Antargaz distribue l’IA dans sa logistique, dans la prospection et le solaire
Le distributeur de gaz a unifié ses données dans une plateforme. Antargaz exploite ce patrimoine pour actualiser un jumeau numérique de sa chaîne logistique, mais aussi pour détecter des opportunités commerciales.
Antargaz soufflera bientôt ses 90 bougies. Son métier est celui de la distribution de gaz dans les zones non couvertes en gaz naturel. Sur ces zones, particuliers et entreprises consomment du gaz en citerne ou en bouteille. Au total, Antargaz distribue près de 10 de térawattheure (TWh) grâce à ses 1000 salariés et 300 000 points de livraison.
L’industriel mène également sa transition énergétique afin de réduire la part des énergies fossiles dans ses résultats. Dans ce cadre, Antargaz développe progressivement le biogaz, et il ambitionne en outre de produire de l’électricité solaire.

_ _ _ _ _

Énoncé 1:
D'après le titre de l'extrait sur Antargaz, quels sont les domaines dans lesquels l'entreprise déploie l'IA ? Citez-les tous.
Énoncé 2:
Pour chacune des affirmations suivantes, indiquez si l'extrait sur Antargaz la confirme, en répondant par oui ou par non et en citant les mots décisifs du texte.
(a) Antargaz distribue du gaz dans les zones couvertes en gaz naturel.
(b) Antargaz emploie 1000 salariés.
(c) Antargaz produit déjà de l'électricité solaire.
Énoncé 3:
Poursuivez l'extrait sur Antargaz à la suite de sa dernière phrase.

Données:
_ _ _ _ _

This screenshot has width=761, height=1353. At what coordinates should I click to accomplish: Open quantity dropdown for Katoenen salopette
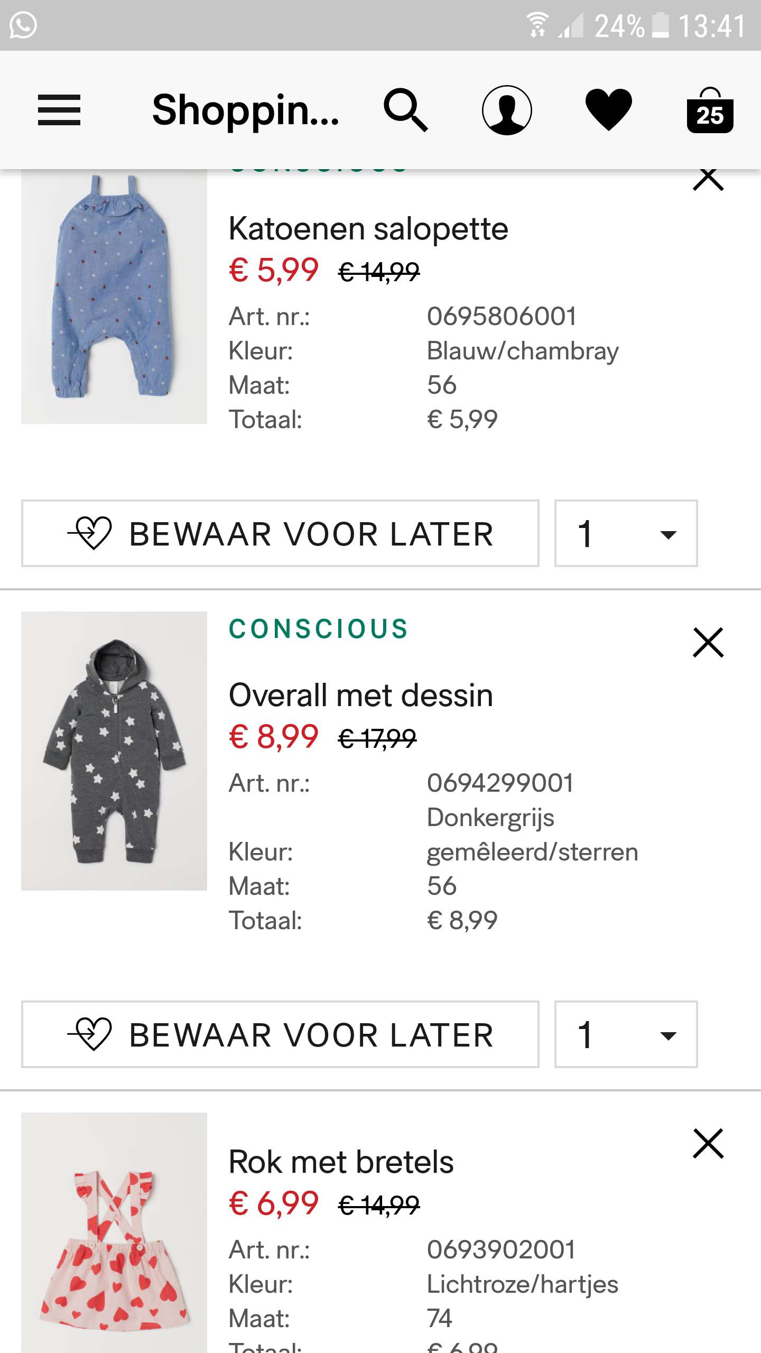tap(626, 533)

_ _ _ _ _

Réponse 1:
La logistique, la prospection et le solaire.

Réponse 2:
(a) Non : « dans les zones non couvertes en gaz naturel ».
(b) Oui : « grâce à ses 1000 salariés ».
(c) Non : « il ambitionne en outre de produire de l’électricité solaire ».

Réponse 3:
Que ce soit pour son métier historique ou ses nouveaux pans d’activité, l’entreprise s’appuie sur les capacités de l’intelligence artificielle et sur son patrimoine de données. Une fonction en particulier est centrale au sein d’Antargaz : la logistique.
Un jumeau numérique pour suivre et piloter sa logistique
L’ensemble de la chaîne logistique est internalisée, à la différence d’autres fournisseurs qui exploitent les infrastructures de GrtGaz (désormais NaTran) ou de GRDF. « Nous gérons toute la chaîne technique de distribution. De fait, nous avons beaucoup de métiers chez Antargaz : amont, aval, gestion clientèle, partie technique et sécuritaire des citernes, etc. », détaille Laurent Heim, directeur Data & Logistique conditionnée.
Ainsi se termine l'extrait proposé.